The group’s complaint, filed last December with the circuit court, alleged that relevant traffic data were improperly ignored in the decision by the CTB, the governing body of the Virginia Department of Transportation (VDOT). The suit was in response to the Oct. 27, 2015, CTB decision to end VDOT’s 21-year-old maintenance agreement, effectively clearing the way for the Inn to continue planned improvements on the 171-foot stub end of Middle west of Main, a stretch the Washington town council first deeded to the Inn at Little Washington in 2013 as part of a joint “Town Center Beautification” project by the town, the Inn and Trinity Episcopal Church — and which became the subject of a previous Konick lawsuit early in 2015.
Arguments in this latest session centered on statutes concerning the processes for discontinuance and abandonment of public roads by the state. Konick claimed that the statutes do not specify who can bring an action. He read what he described as the operative sentence of one statute, “From the finding of the Board, an appeal shall lie to the circuit court of the county in which such highway, landing, or railroad crossing is located….” He claimed the language “doesn’t specify who has the right to appeal.

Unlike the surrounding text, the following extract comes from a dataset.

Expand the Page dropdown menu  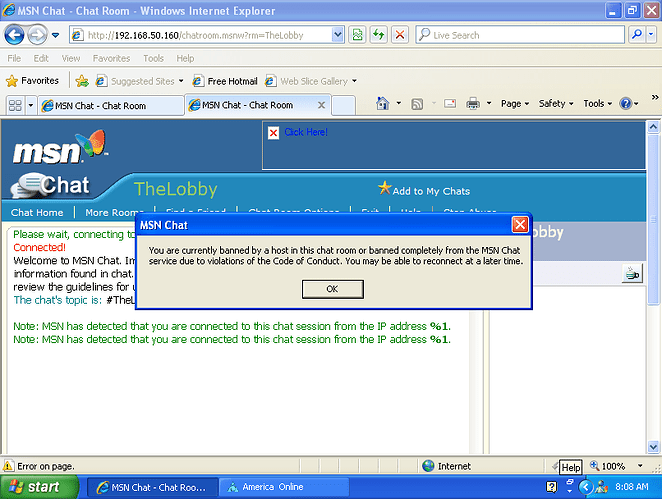point(515,104)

We do have the right to appeal and ask that the [motion to dismiss] be denied.”
But CTB attorney Jeff Allen and Tom Junker, attorney for the Inn at Little Washington, disputed Konick, claiming another statute specifies that only government entities and landowners with property abutting the street have standing — in this case, the Inn and the town of Washington.
Konick also argued that the vacation of the street was illegal because the street was abandoned before a public hearing could be held. “In fact,” he said, “[the CTB] decided to have a public hearing after we petitioned for one. The CTB granted our request. They could have said no,” suggesting that this meant he and the others did have standing.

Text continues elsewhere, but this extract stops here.